'Clock Is Ticking' On SGR Repeal


 

Deadline to overturn flawed reimbursement system is March 31 


Memphis-area physicians, like others across the country, are anxiously waiting to see what happens with the proposed Sustainable Growth Rate Repeal and Medicare Provider Payment Modernization Act. For some doctors, it may dictate whether they have a future in private practice. For all doctors, it will affect their practice of medicine, in one way or another.


In 1997, when the Sustainable Growth Rate (SGR) was originally formulated and approved, it was intended to give the federal government an equation by which it could control what was paid to doctors who treated Medicare patients.


Jerome Thompson, MD, a pediatric ENT surgeon on the faculty at the University of Tennessee Health Science Center, also holds an MBA degree in economics from UCLA. His background in both medicine and economics gives him insights into the pending ramifications of the SGR repeal being enacted – or not.


“The formula was supposed to include an annual increase in Medicare expenses,” Thompson said. “But there was a caveat that the amount of increase could not exceed the growth of the Growth Domestic Product (GDP), the market value of all officially recognized goods or services produced within a year within a given country. And therein lies the problem.”


Given the economic downturn that the country has experienced, that doesn’t leave much room for growth for the reimbursement payments.

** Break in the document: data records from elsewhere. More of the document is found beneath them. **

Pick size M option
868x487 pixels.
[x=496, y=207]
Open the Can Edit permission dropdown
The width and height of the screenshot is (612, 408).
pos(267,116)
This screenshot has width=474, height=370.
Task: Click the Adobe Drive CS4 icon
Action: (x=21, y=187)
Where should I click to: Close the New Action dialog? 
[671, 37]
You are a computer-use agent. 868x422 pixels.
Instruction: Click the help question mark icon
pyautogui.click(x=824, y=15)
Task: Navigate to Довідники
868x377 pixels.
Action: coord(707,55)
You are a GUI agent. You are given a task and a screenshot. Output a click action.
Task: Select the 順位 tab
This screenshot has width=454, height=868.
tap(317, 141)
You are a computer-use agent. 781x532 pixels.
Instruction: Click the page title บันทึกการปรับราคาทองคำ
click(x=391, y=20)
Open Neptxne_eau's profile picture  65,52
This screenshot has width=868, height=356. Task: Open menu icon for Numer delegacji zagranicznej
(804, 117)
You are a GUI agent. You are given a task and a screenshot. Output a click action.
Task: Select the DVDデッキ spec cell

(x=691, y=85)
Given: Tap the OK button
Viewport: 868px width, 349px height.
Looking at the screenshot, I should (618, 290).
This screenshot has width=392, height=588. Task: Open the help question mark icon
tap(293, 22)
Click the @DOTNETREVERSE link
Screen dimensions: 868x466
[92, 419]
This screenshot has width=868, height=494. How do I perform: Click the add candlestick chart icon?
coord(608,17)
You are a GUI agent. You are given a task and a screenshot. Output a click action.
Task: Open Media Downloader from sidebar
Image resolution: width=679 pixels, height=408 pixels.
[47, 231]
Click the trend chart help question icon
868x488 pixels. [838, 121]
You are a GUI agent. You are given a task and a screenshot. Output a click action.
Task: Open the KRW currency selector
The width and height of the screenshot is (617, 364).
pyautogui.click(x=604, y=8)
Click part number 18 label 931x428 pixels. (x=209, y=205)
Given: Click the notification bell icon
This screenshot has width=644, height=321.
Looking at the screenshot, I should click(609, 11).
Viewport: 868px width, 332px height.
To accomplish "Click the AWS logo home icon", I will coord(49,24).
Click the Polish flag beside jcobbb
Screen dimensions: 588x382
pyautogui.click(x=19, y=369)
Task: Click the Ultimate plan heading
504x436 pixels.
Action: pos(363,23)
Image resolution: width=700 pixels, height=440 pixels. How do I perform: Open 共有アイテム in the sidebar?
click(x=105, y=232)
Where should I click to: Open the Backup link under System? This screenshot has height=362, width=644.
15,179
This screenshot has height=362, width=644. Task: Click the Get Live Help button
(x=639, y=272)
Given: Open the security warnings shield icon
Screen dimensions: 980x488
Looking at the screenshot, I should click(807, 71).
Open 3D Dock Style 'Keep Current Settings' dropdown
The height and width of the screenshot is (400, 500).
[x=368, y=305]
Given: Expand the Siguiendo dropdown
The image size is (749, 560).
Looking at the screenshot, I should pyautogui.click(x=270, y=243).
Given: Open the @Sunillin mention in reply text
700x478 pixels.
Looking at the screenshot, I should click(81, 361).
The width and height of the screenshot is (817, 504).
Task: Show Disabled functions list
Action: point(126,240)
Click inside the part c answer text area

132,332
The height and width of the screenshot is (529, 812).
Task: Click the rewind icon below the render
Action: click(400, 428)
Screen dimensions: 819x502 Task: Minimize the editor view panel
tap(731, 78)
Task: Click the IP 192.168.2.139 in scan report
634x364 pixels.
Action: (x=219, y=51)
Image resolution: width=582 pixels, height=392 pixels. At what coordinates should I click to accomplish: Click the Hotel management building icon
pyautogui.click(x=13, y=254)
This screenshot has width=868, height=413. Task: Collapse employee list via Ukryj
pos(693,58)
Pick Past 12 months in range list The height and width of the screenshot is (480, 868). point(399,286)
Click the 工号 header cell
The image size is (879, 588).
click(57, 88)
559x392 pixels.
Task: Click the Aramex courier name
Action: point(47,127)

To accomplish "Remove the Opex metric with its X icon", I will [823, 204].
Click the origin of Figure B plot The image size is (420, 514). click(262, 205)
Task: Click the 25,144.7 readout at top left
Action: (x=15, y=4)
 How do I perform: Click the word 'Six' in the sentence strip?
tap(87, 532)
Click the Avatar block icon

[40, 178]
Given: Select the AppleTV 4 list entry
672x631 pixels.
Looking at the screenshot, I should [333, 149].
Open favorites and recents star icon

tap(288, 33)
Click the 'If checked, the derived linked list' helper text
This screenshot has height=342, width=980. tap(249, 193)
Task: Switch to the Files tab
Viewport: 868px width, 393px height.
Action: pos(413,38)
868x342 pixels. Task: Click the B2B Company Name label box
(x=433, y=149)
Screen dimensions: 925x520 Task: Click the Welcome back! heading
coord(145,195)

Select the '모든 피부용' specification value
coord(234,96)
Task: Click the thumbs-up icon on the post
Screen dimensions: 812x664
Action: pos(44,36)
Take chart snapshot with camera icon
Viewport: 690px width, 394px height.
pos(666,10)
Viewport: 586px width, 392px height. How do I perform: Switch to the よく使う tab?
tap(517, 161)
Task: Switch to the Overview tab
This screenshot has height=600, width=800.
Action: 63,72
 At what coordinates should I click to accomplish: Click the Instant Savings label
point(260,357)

Mike Cates, executive vice president of the Memphis Medical Society, explains, “In March of every year since 1997, the SGR has been updated. The way a doctor is paid is by calculating relative value units that are converted into dollars. The intention of the implementation of the SGR was to make those costs more predictable so that the government could budget for those costs year to year. The end result has left doctors scrambling to manage their own budgets as the impact has threatened to decrease the amount of reimbursement doctors receive from treating Medicare patients by as much as 24 percent in 2014.”


“The SGR formula is inherently flawed,” Thompson said. “It allows the federal government to cut into physicians’ practices from two different directions. First it allows cuts by specialty for doctors in private practices. Then it allows an overall cut, of 20 percent or more, to all doctors in private practice by reimbursing the hospitals more than they reimburse individual doctors. For example, private practice cardiologists received a 47 percent cut in their Medicare reimbursements for cardiac imaging, while hospitals received only a 2 percent reduction.”


And in the bigger picture, it is not just the amount of Medicare reimbursements that have been taking a dive. Typically, private insurance follows the same path set by Medicare, about a year later. So picturing an annual 20 percent cut from Medicare, with private insurers to follow suit, does not bode well for physicians. Not for their incomes. Not for their patients.


With approximately 20 percent of the U.S. population’s healthcare provided for by Medicare, if the SGR repeal is not successful, the result is likely to be a downgrading of healthcare to a lower-cost provider. Medicare patients can still receive high-quality care, but it will likely be administered through charity at a facility that is either county-subsidized or church-subsidized.


The number of people on Medicare has increased under the new Obamacare health program. Without the SGR repeal, doctors in private practice will continue losing money on every Medicare patient they treat. Subsequently, as has happened with some forms of insurance, those physicians in private practice may have to make the choice to stop seeing Medicare patients or, at the very least, begin reducing their number of Medicare patients. Each physician would be tasked with enacting their own limits. If that happens, those Medicare patients are likely to add to the already overcrowded patient load of emergency rooms at area hospitals. Ultimately, this issue will become another poverty issue that will impact communities.


Indeed, the SGR formula is flawed. Instead of a small, steady growth over the years, it has shown a huge decrease in the reimbursement payments for doctors. In some past years, the federal government has enacted the equivalent of a temporary Band-Aid.


“In 2013, physicians were facing a 21 percent cut in their Medicare reimbursement payments,” Thompson said. “The American Medical Association (AMA) and others in the legislature successfully lobbied and actually got a 2 percent increase.”


Although this action stemmed the bleeding last year, without the proposed SGR repeal, there will still be hemorrhaging in the medical community. So while joint bipartisan committees have come up with a new way to focus on Medicare reimbursements to physicians by proposing the SGR repeal, it still must receive approval from the Senate and the House of Representatives. Then it has to be signed into law by President Obama.


“And the clock is definitely ticking,” Cates said. “The deadline for this deal is March 31, 2014. If the repeal is not successful, the new reimbursement rates will decrease by 24 percent and go into effect on April 1, 2014. If successful, the system will be replaced with stable payment updates of 0.5 percent through 2018. The overall goal is to shift Medicare to a system based on value vs. volume of care.”